On the other hand, there was a clip in this year's IEM in which Reynor and Rotti discuss how Serral watches and remembers every replay. Weekenders, like GSL, can be prepped for and Serral is good at it. I can't imagine such a player would do worse when he gets even more time to prep in GSLs. There are definitely players who were much better in weekenders than prep tournaments. sOs and TaeJa are prime examples. Being good at one does not guarantee being good at the other. This is the biggest copium of all time, Serral played many matches that were set in stage way before they were actually played, such as sOs and Zest on Blizzcon groups, also... for the past 6 years he has been the favourite to every tournament he enteers, are people really not preparing for him if they intended to win? Are SC2 pro players really this dumb? A day or two of prep time for several opponents =/= a week or more to deep dive into a single player. Also not sure what copium you're talking about since I think Serral is the GOAT. I just don't agree with every argument put forth about him, or the assumption that someone who is a monster at weekenders will definitely find the same success in GSL. In Serral's case, we'll never know, and speculation about how he could possibly do isn't as strong an argument as what he's actually accomplished.

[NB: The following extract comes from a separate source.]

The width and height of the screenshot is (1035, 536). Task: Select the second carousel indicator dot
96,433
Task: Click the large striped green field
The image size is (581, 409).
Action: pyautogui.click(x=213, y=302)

Blizzcon groups were decided waaaaaaaaaaaaaaaaaaaaaay before a day or two, it was a month or more before. Zest and sOs specifically said they prepared for Serral, still 4-0'd combined score.
For blizzcon playoffs it was a week before though, still more than a day or two.
There was some other tournament it was decided weeks before too and he 3-0 or 2-0 TY on first match.
It's a ridiculous point, they're still playing SC2, Taeja had issue with nerves on GSL for some reason (and wasn't anywhere as dominant as Serral), Serral is a multiple time world champion and winningest SC2 player ever.